» Parts of the exercise:
**A)** Answer these questions from the pregnancy blog post, one line each:
(i) How many posts does the writer want to publish each week?
(ii) At which week was the latest belly picture technically taken?
(iii) How many nectarines has the writer eaten in the last two days?
**B)** Resume the pregnancy blog post after its final sentence, keeping its voice and subject.

» Source text:

I’ve been trying to not sweat about long breaks in my blogging. I want to get four posts up every week and lately it feels like I make that goal and then take an entire week off or I don’t have extra energy to spare to do any writing when it comes time for the boys’ naps or after they’re upstairs with Joel for bedtime stories.
It’s been fun having the journal of my pregnancy with Graham and Miles to look back on so I want to keep on top of my updates with this pregnancy but, you know, time cruises along and I just miss the chance.
The last time I took a belly picture was at 27 weeks, now I’m into my 32nd week already! Time is flying by so fast, I feel like it will be August before I can blink.
Here’s my latest belly picture, which was technically taken at week 31.
I look all happy because I have my face scrunched up to hide the large bags under my eyes and the fact that I hadn’t showered in two days. But, I am happy too.
Summer fruit is a big perk of being pregnant right now. I think I’ve eaten six nectarines in the last two days, I just can’t get enough. And with girly riding so low I’ve got quite the shelf to keep my bowl close to my mouth.
By the time you’re reading this, we should have the boys transitioned to their new twin beds (I’ll have to make a separate post on that) and I should have some of the clutter sorted out in our bedroom. We want to get the closet in our spare bedroom downstairs turned into a mini-office for paper taming and organizing my crafts so until then our room has become some what of a dumping grounds for a bunch of odds and ends that really don’t belong in our room.

» Data:
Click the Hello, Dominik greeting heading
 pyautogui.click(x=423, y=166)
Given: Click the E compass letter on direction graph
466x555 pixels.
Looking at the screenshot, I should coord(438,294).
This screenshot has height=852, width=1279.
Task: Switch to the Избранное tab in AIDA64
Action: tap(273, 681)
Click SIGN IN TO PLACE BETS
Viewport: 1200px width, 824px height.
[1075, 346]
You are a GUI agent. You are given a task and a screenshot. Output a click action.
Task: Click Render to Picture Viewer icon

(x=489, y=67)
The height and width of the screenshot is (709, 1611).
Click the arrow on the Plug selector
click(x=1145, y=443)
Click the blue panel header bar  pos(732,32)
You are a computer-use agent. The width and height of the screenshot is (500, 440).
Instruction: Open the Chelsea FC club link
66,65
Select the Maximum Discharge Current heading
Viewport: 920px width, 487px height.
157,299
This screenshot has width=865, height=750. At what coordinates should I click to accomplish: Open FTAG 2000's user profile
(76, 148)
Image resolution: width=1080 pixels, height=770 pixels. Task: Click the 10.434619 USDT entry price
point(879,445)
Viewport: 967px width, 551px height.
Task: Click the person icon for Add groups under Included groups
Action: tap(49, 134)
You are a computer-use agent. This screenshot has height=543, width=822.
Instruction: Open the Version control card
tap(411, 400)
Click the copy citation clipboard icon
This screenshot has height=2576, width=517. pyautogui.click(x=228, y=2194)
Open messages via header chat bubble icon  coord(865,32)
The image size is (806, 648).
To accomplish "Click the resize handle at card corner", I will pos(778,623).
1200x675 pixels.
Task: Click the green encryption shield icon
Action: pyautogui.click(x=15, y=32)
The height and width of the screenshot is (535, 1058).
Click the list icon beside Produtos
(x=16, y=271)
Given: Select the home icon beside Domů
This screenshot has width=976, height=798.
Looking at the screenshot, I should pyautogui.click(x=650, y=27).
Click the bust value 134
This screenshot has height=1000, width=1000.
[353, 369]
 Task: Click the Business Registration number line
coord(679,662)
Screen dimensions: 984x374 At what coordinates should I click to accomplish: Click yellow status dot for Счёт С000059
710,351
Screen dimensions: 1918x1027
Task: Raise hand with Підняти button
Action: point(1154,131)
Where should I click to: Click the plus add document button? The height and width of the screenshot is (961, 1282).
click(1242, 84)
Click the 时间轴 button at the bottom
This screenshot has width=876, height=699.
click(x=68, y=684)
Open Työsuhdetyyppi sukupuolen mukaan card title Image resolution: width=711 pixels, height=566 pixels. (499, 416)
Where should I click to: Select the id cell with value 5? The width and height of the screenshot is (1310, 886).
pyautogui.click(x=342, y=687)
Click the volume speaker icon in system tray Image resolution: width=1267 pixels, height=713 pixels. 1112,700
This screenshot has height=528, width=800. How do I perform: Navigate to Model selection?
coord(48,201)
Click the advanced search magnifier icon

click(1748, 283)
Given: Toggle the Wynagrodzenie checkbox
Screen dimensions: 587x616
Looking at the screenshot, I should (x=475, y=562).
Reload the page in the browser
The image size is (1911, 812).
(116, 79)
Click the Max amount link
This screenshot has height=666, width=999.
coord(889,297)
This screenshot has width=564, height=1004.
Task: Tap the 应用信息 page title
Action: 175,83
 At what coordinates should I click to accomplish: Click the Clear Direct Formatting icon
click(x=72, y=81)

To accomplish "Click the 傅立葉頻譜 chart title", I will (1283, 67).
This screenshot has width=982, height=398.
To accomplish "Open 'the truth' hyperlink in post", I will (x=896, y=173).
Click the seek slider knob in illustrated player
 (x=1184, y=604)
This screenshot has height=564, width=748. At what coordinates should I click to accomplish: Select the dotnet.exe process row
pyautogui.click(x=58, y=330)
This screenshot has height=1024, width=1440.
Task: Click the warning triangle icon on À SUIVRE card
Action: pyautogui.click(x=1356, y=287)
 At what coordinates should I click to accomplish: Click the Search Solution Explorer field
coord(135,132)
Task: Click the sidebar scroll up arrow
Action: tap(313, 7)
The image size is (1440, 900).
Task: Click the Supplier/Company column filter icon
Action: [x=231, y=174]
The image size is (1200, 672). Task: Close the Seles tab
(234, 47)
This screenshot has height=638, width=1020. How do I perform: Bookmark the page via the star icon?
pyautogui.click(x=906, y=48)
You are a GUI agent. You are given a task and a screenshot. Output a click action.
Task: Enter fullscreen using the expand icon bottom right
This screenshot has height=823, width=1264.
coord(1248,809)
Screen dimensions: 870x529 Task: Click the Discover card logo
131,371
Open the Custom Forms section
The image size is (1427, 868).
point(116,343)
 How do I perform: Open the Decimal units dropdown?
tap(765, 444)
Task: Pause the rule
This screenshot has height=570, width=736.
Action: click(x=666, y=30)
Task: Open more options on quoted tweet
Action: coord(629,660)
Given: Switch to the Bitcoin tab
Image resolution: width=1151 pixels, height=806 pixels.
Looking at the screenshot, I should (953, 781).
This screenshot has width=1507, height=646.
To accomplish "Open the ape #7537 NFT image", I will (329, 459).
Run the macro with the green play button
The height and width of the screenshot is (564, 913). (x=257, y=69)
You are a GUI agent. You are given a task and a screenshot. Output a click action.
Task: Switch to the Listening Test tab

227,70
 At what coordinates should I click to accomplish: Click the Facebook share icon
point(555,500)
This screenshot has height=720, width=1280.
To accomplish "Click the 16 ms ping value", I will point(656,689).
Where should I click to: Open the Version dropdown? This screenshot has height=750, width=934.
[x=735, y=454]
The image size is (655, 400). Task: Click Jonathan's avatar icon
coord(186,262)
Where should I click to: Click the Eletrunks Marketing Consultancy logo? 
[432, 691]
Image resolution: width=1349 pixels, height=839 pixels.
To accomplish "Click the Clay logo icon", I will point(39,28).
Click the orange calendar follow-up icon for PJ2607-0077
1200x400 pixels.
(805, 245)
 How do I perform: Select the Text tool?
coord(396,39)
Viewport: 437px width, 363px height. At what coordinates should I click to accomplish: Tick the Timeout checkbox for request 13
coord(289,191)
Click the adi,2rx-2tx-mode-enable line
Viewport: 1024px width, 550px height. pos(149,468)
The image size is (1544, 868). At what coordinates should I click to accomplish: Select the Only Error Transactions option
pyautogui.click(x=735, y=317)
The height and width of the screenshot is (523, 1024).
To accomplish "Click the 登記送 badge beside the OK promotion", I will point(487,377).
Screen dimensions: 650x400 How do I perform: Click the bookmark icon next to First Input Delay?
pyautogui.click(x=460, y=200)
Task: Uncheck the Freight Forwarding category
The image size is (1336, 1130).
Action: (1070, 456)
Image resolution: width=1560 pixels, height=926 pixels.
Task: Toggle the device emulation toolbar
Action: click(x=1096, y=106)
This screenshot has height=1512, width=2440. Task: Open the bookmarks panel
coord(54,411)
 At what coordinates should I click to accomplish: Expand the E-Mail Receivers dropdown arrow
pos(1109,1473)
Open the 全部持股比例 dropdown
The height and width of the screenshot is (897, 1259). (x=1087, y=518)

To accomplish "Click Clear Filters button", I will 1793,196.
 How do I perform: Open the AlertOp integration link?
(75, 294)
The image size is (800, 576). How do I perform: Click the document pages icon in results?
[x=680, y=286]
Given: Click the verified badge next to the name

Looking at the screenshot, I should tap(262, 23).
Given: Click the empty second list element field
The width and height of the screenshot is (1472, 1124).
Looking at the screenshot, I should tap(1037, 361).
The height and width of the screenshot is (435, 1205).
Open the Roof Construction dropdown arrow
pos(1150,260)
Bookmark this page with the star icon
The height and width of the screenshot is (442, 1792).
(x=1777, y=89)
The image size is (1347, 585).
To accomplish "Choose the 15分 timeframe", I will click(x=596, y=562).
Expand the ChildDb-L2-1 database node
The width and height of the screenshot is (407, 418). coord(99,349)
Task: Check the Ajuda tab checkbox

» Task results:
**A)**
(i) Four
(ii) Week 31
(iii) Six

**B)**
Physically I’ve been doing about as well as expected. I get a sore lower back the most of anything I can complain about but it hasn’t been anything debilitating. I’m still not getting swollen up, even with the hot weather we’ve been having I’ve managed to drink enough water and eat well enough to keep my body working well for me. Now if I could only kick the staying up too late habit then I’d have better mornings but I’ll always be a night owl so I’m never surprised when I’m up late just because.
Mentally things are up and down emotionally. I’m definitely in the hormonal last two months of pregnancy and find myself getting annoyed at the sound of my husband eating pretzels or totally frustrated that I dropped something and have to bend down to pick it up. Little stupid things that would otherwise not phase me are on my radar of annoyances. I try to keep it in perspective and keep my cool but there have been a few blow ups for no good reason.
Because the doctor I have selected has a policy to do a c-section at 41 weeks for all VBAC (vaginal birth after cesarean) patients I have a hard stop of knowing when our girl will be here. It’s a balance between wanting to go full term or long enough but not too early. I want to have a healthy vaginal birth, I don’t want a c-section if I can avoid it. It’s a weird waiting game that I can do nothing about. And yet, the clock ticks on and my to do list gets longer. Luckily we have some weekends coming up where we’ve lined up help from family and friends so hopefully we’ll get a bunch more work wrapped up.